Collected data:
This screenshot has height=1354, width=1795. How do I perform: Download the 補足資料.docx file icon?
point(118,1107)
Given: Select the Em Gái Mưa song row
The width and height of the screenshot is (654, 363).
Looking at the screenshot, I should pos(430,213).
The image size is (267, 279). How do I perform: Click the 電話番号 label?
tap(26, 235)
* * *
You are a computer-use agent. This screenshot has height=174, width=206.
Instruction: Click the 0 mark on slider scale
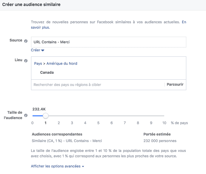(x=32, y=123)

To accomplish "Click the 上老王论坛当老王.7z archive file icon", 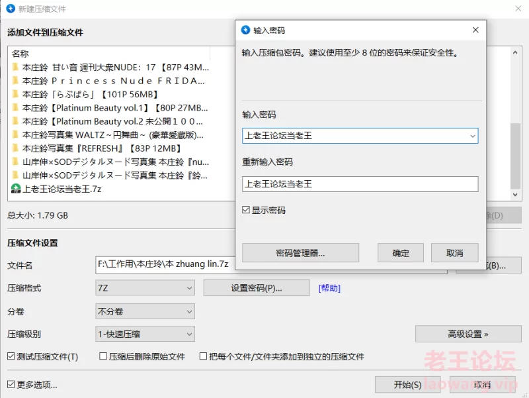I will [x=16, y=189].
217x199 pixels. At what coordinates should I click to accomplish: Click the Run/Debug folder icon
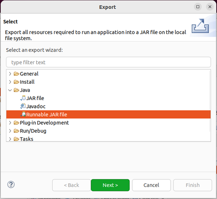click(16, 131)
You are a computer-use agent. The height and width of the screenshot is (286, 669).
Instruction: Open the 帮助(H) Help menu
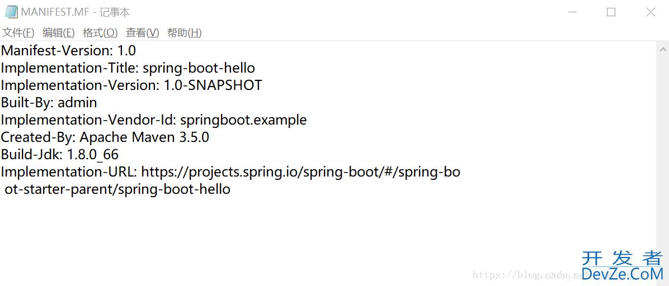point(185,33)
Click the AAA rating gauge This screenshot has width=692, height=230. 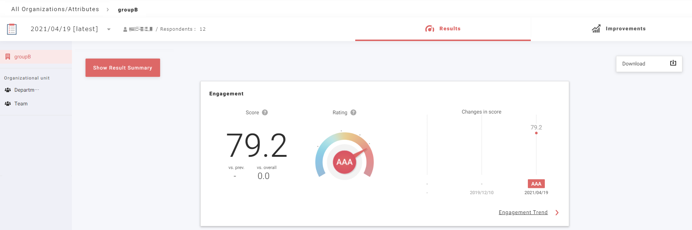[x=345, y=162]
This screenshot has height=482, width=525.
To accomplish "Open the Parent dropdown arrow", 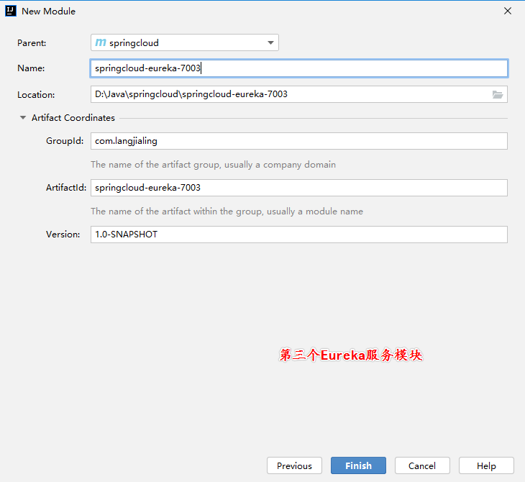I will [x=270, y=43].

* Problem to work on: Rewrite the listing lines between the line containing "Given: Select the Em Gái Mưa song row" and the line containing "tap(26, 235)", inclusive, as a Markdown table with the columns Row and Line, leaving out any blank lines.

* The answer:
| Row | Line |
|---|---|
| 1 | Given: Select the Em Gái Mưa song row |
| 2 | The width and height of the screenshot is (654, 363). |
| 3 | Looking at the screenshot, I should pos(430,213). |
| 4 | The image size is (267, 279). How do I perform: Click the 電話番号 label? |
| 5 | tap(26, 235) |